We are all constantly living a life of hurry, going from one thing to the next in our busy schedules, but journaling allows me to pause and really reflect on my day.
For the last four years now, I have been documenting my life with a pen and paper every single day. It all began when I wanted to be more intentional about practicing gratitude everyday. I knew that if I wanted to be consistent about it, I would need a tangible method of doing this, so I ordered some journals and began on my 15th birthday.
When I first started journaling, I made bullet lists of all the happy things that happened during my day that I was grateful for, including even the smallest of things such as seeing sun rays through the trees on my morning walks. And aesthetically, my journal was really colorful because I used multicolor flare pens—a different color for each day.
As I got older, my goals and aesthetics began to change, but as a creature of habit, I didn’t want to switch the way I was journaling. As a result, it ended up burning me out and I lost the joy I found journaling. I realized how important it is to do what makes you genuinely happy, otherwise it’ll be incredibly difficult to journal without it feeling like a chore.
So about two years ago, I began writing down pretty much everything that happened in my day: the good, the bad, and any other thoughts that I had. I also switched to using black pens because I wanted a more minimalist look for my journals.

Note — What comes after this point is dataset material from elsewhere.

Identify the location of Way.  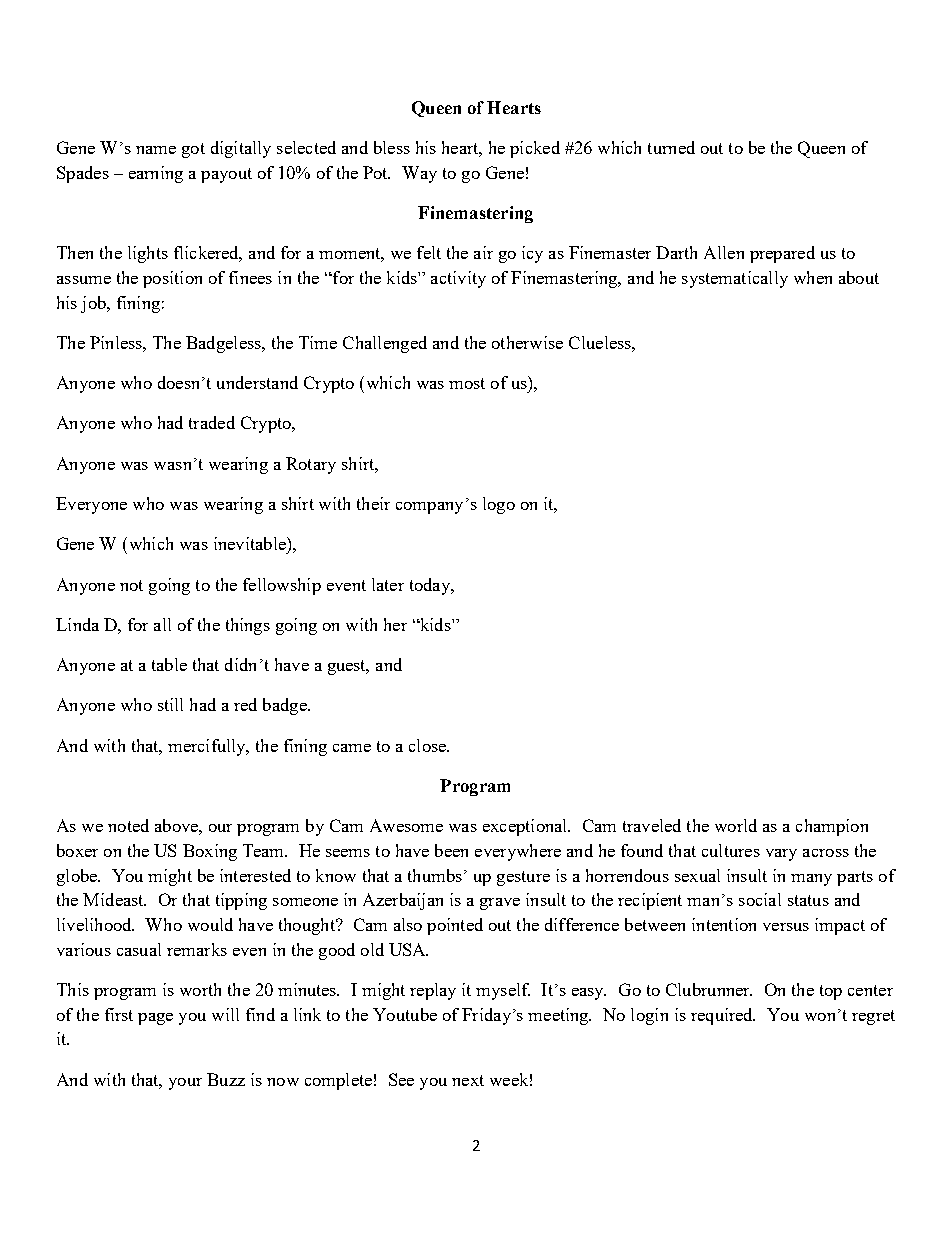
(419, 174).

Since then, I’ve surprised myself with how consistent I have been able to be with journaling everyday. I realized that the reason I’ve managed to make daily journaling a part of my life is because I’m constantly reminded of why I love journaling. While photos are a wonderful way to capture the physical moment (and I do take thousands of photos), they sometimes lack the heart and soul behind the moment. No matter how many photos I take, they can’t capture the entirety of my life.
Journaling allows me to remember both my happiest moments and my most vulnerable moments. It fills in all the gaps between the photos in my camera roll. There have been many occasions where I wanted to remember specific things like the first time I met someone or what I was doing exactly one year ago from today. Without my journals, I wouldn’t have been able to go back and laugh at the difference between my first impression of someone versus our relationship now or be surprised at how much has changed in the past year. Reading old journals is always the most special part of daily journaling because I can witness and reflect on my personal growth throughout the months and years.
"Journaling allows me to remember both my happiest moments and my most vulnerable moments."
Documenting my move from Chicago to the Bay Area
I have been in California for less than one month, and yet I’ve already taken 1,500+ photos and videos of my life here. Still, if my apartment was on fire, I would save my journals over my phone and SD cards any day of the week. Show me a photograph and I can see a moment in time. Show me a journal and I can trace a story of infinite moments from experiences to internal thoughts and feelings—this is why handwritten memories hold a special place in my heart.